Operation: Kill Bill – Der mit dem Schaf tanzt oder Jensen rocks the bottom

 

 

Autoren: Basti & Paty

Ja Leute sowas kommt dabei raus wenn man daheim sitzt und üble Langeweile hat xD Ne tolle Tokio Hotel kurz Fanfiction xD xD
Jaahaa wir haben halt auch nichts besseres zu tun :D
Naja lest die Story einfach und ihr werdet sehen es lohnt sich ;D
Nochmal Danke an meinen jensigen Schreibpartner Basti <3

 

 

 

 

 

 

 

 

„Muss das denn wirklich sein? Das is doch total bescheuert.“, schimpfte Bill, der seinen Rucksack unachtsam auf den Boden schmiss und damit protestierte auch nur einen Schritt weiter zu gehen. Wer war denn auch bitte auf die ungeheuer selten dämliche Idee gekommen zelten zu gehen? Er ganz sicher nicht.

Bill verschränkte die Arme und musterte seine Freunde und seinem Bruder mit zusammen gekniffenen Augen.

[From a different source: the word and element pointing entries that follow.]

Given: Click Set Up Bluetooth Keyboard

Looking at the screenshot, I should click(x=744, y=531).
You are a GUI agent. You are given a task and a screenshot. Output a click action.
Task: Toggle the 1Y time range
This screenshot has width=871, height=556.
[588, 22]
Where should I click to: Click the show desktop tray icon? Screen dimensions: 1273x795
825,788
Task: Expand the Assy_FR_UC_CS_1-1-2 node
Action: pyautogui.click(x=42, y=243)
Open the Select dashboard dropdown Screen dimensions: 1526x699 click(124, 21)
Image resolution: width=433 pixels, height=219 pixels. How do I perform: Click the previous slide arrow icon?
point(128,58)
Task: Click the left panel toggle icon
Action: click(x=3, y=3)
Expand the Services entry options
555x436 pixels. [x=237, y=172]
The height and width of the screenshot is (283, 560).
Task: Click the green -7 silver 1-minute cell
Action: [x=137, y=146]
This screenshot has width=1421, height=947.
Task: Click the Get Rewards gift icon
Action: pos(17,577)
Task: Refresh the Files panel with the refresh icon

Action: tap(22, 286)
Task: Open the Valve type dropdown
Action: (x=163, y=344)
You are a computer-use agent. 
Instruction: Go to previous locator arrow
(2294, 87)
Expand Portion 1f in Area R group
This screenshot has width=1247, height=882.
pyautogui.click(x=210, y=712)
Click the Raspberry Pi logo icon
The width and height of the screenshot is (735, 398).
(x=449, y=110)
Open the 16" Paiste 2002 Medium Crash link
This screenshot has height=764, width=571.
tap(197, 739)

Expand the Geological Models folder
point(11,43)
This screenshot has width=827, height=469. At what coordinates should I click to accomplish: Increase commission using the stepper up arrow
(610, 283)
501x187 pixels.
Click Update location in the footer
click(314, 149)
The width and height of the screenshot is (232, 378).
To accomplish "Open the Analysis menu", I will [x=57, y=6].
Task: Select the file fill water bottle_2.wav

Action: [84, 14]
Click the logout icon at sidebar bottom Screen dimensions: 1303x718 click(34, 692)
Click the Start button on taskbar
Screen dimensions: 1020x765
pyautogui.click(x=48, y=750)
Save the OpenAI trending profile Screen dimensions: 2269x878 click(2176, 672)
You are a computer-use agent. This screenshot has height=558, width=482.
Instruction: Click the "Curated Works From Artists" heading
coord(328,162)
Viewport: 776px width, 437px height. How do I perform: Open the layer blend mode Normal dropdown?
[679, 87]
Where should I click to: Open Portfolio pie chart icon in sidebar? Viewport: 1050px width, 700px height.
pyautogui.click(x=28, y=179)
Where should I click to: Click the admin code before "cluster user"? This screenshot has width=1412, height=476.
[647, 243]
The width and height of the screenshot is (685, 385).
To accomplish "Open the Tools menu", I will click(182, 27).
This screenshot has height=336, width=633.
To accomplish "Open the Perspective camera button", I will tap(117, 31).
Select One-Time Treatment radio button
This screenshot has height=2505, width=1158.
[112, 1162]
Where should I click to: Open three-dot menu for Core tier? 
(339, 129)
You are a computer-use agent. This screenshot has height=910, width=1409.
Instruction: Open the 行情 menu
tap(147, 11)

Gustav stöhnte genervt auf.

„Man Bill. Meinste vielleicht wir hätten uns das ausgesucht? Wir würden mit Sicherheit jetzt auch viel lieber in einem Hotel sein. Aber David hat gesagt…“

Doch noch ehe der Drummer seinen Satz weiterführen konnte fiel ihm Bill ins Wort.

„Es is mir scheißegal was Jost gesagt hat, ich will nich im Wald zelten. Da is es nass, kalt, es gibt Insekten, wilde Tiere und hier is mir eindeutig zu viel Natur. Hier bleib ich keine Sekunde länger.“, nörgelte der Sänger und sah grimmig vom einem zum anderen.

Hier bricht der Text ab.